By this metric, Mueller Industries, Inc. (MLI) is the more undervalued stock at a PEG of 0. 43x versus Lennar Corporation's 43. 78x. A PEG below 1. 0 is traditionally considered the threshold for growth-adjusted undervaluation. On forward earnings alone, Lennar Corporation (LEN) trades at 14. 4x forward P/E versus 18. 8x for Reliance Steel & Aluminum Co. — 4. 4x cheaper on a one-year earnings basis. Analyst consensus price targets imply the most upside for GFF: 30. 7% to $115. 00.
08Which pays a better dividend — MLI or GFF or MAS or RS or LEN?
All stocks in this comparison pay dividends.

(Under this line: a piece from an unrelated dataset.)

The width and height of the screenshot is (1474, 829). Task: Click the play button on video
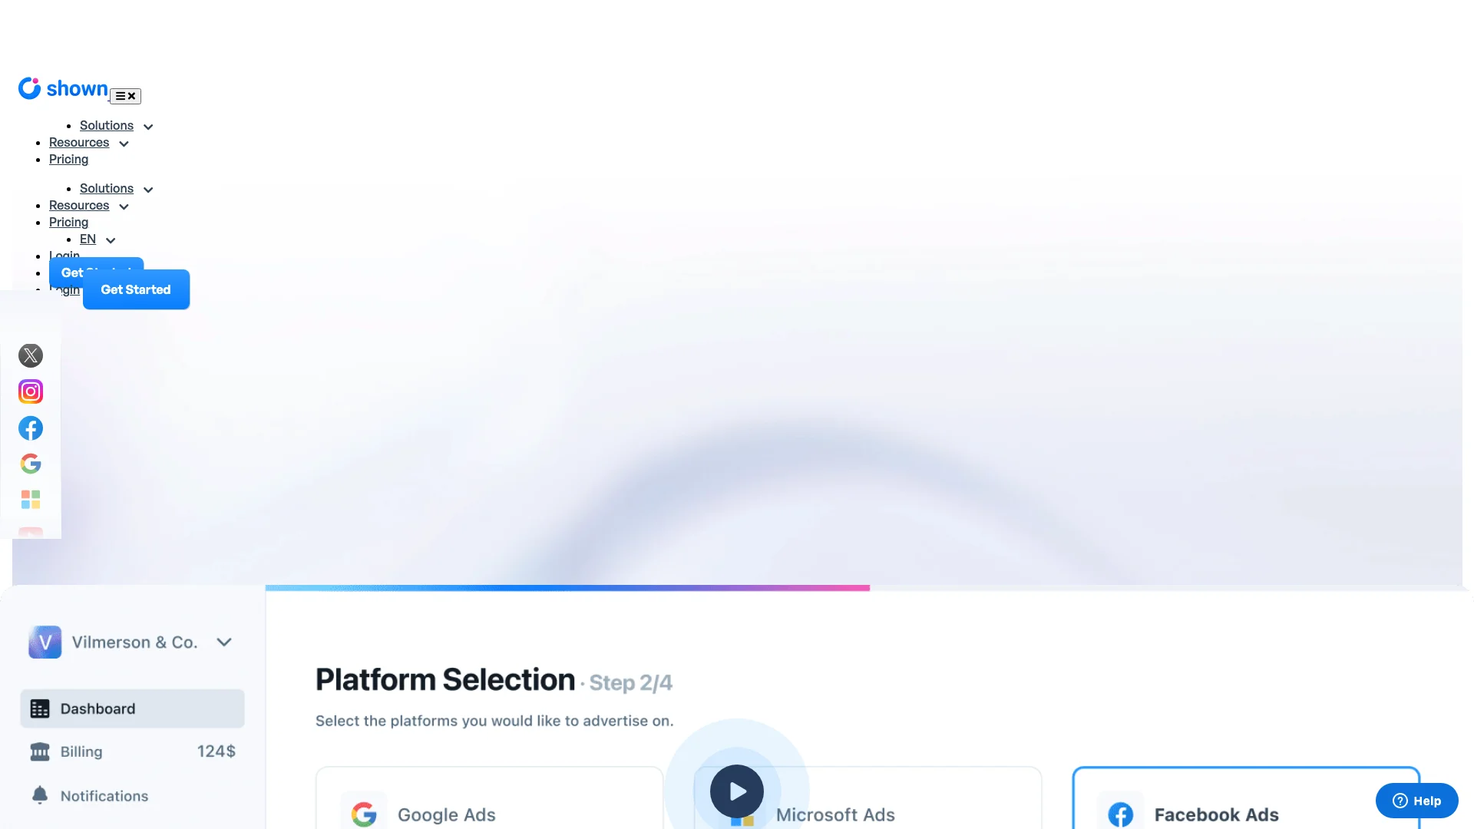pyautogui.click(x=736, y=791)
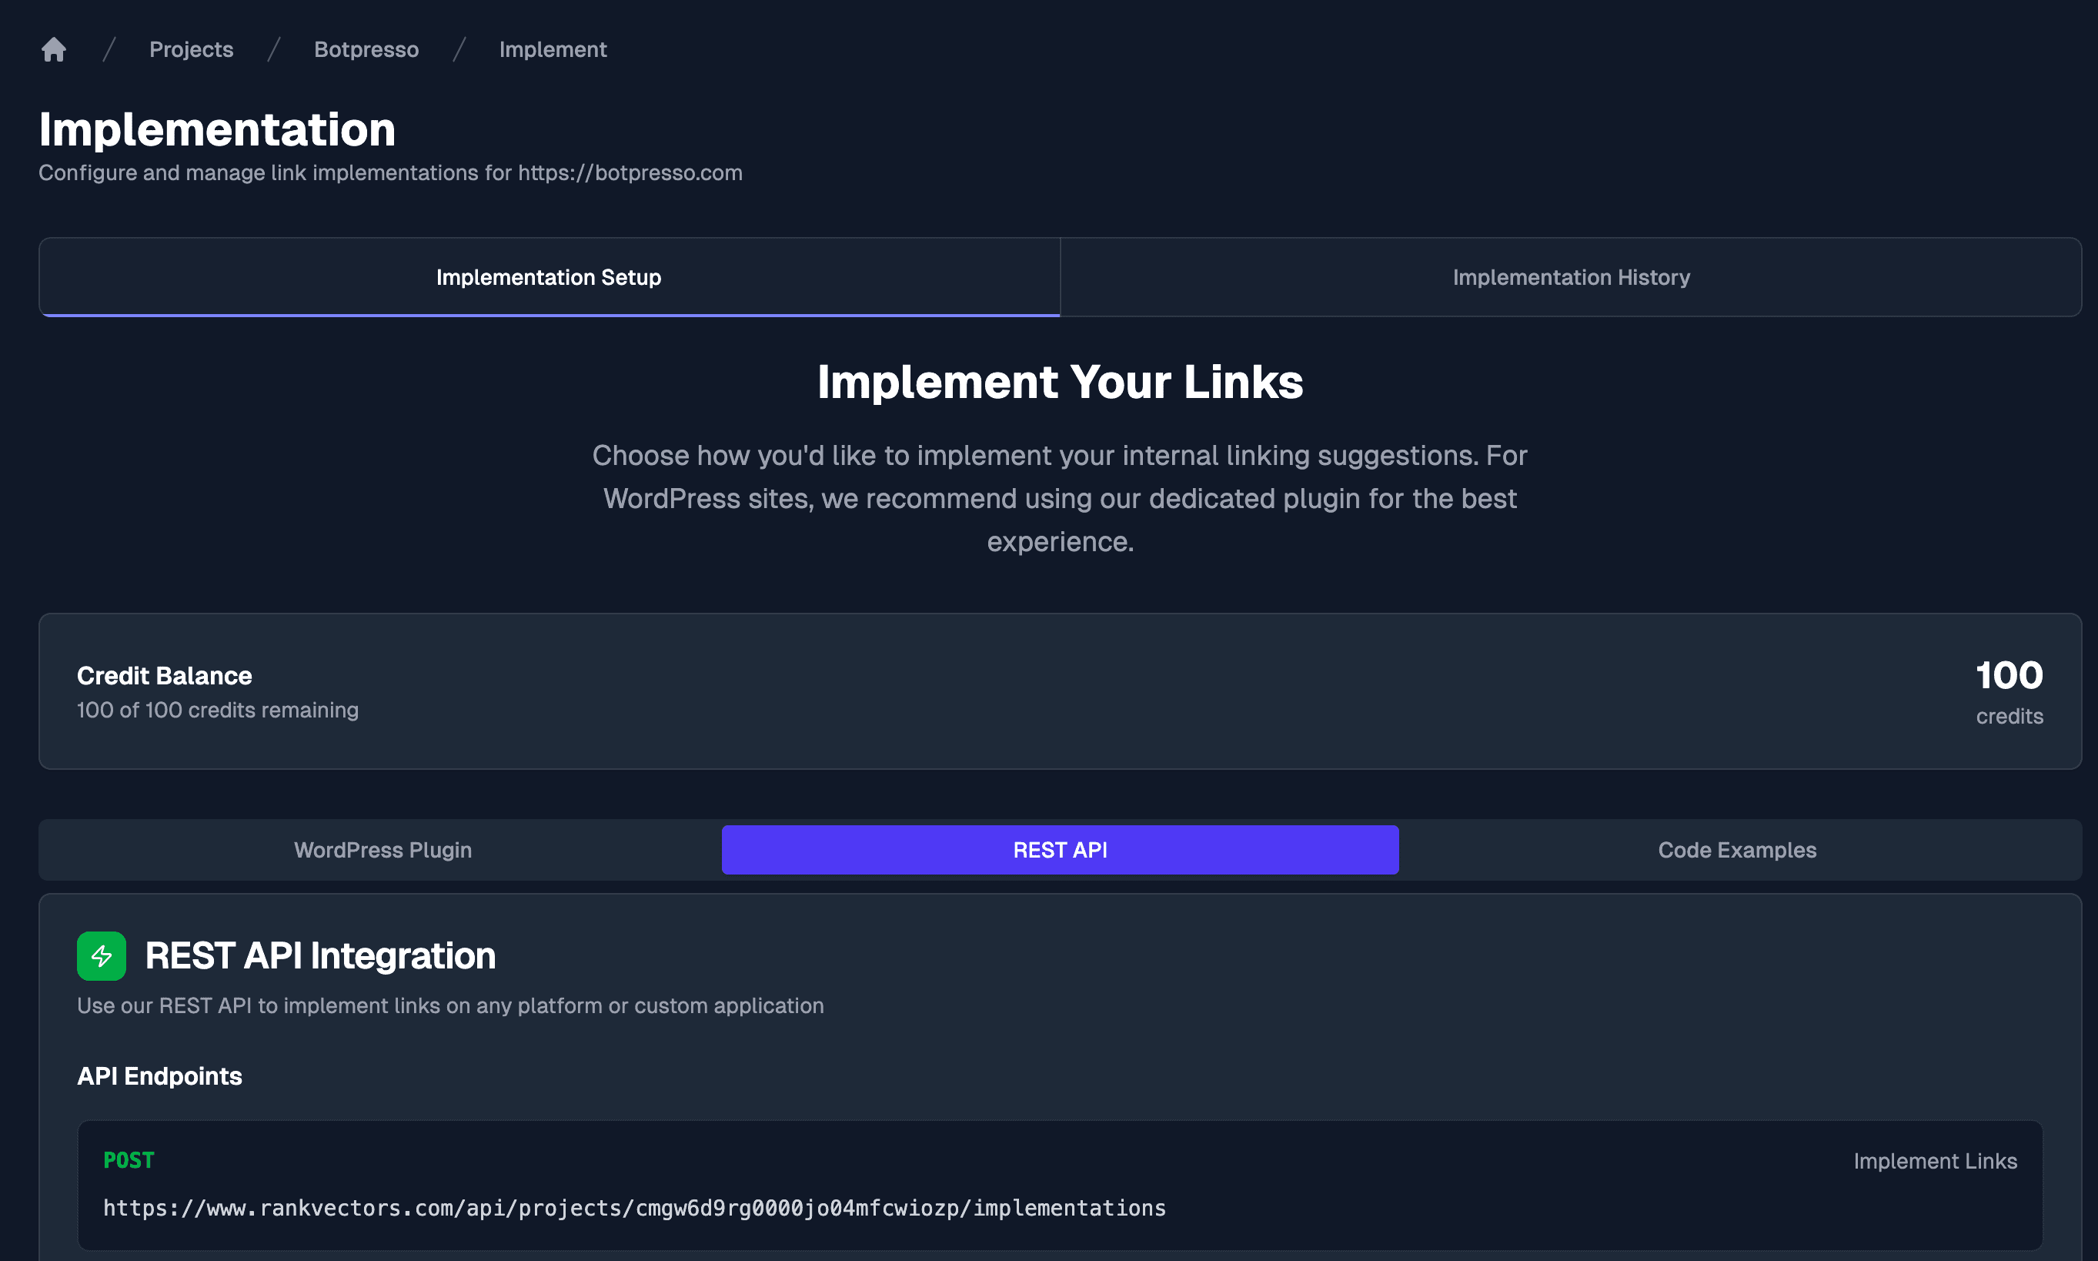
Task: Click the green POST method badge
Action: click(128, 1159)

Lennar Corporation (LEN) offers the highest yield at 2. 3%, versus 0. 7% for Mueller Industries, Inc. (MLI).
09Is MLI or GFF or MAS or RS or LEN better for a retirement portfolio?
For long-horizon retirement investors, Reliance Steel & Aluminum Co.
(RS) is the stronger choice — it scores higher on the combination of lower volatility, dividend reliability, and long-term compounding (low volatility (β 0. 76), 1. 3% yield, +463. 9% 10Y return). Both have compounded well over 10 years (RS: +463. 9%, MAS: +151. 5%), confirming both are viable long-term holds — but the lower-volatility option typically results in less emotional selling during corrections. Retirement portfolios generally favour predictability over maximum returns. Consult a financial advisor before making allocation decisions.
10What are the main differences between MLI and GFF and MAS and RS and LEN?
These companies operate in different sectors (MLI (Industrials) and GFF (Industrials) and MAS (Industrials) and RS (Basic Materials) and LEN (Consumer Cyclical)), which means they face different economic cycles, regulatory environments, and macro sensitivities — making direct comparison nuanced.
In terms of investment character: MLI is a mid-cap quality compounder stock; GFF is a small-cap quality compounder stock; MAS is a mid-cap quality compounder stock; RS is a mid-cap quality compounder stock; LEN is a mid-cap deep-value stock. These fundamental differences mean investors should not choose between them on a single metric — the "better stock" depends entirely on which of these characteristics aligns with your investment strategy.